- **Exercise task**
Report how many lines in the entries below contain the string "computer", with case counting, and give only that number.

- **Dataset excerpts**
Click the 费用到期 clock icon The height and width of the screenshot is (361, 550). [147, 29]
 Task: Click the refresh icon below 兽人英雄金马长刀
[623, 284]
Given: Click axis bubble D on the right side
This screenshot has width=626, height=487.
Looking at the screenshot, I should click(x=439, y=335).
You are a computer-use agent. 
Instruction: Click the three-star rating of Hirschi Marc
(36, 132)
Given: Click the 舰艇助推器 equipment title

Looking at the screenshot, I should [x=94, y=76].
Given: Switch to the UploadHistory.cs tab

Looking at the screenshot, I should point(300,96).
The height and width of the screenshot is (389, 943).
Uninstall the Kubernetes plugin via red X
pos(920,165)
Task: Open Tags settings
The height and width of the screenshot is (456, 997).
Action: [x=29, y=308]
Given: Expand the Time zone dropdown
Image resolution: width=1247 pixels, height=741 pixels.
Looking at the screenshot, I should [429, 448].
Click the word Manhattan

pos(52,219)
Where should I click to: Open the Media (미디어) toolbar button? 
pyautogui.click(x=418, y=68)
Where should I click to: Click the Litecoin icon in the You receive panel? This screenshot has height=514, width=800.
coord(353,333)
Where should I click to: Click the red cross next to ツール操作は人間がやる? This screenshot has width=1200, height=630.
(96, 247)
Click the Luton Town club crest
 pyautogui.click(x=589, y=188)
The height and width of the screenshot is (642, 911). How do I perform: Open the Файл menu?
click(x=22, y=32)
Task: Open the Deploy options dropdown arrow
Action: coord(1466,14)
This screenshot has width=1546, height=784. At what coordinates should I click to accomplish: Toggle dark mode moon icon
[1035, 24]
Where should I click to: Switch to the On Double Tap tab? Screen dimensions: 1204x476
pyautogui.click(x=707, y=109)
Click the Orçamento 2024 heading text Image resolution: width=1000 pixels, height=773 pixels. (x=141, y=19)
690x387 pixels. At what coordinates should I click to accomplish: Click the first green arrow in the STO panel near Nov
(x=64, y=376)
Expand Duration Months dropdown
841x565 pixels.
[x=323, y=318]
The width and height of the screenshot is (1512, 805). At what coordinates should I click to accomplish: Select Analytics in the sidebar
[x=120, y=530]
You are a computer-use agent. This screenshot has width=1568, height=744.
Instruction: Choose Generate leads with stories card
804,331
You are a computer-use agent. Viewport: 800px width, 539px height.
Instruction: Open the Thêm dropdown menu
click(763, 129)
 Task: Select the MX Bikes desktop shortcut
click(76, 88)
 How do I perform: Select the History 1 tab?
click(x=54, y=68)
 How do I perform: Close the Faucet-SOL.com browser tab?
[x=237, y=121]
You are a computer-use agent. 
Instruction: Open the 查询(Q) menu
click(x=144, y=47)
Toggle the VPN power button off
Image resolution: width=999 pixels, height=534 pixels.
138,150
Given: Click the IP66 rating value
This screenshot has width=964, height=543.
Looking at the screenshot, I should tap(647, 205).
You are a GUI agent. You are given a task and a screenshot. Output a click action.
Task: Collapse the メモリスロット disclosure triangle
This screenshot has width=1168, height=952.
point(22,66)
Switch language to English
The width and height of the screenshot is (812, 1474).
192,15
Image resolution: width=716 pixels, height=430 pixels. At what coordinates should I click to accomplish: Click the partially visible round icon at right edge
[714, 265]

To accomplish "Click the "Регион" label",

- **Response**
4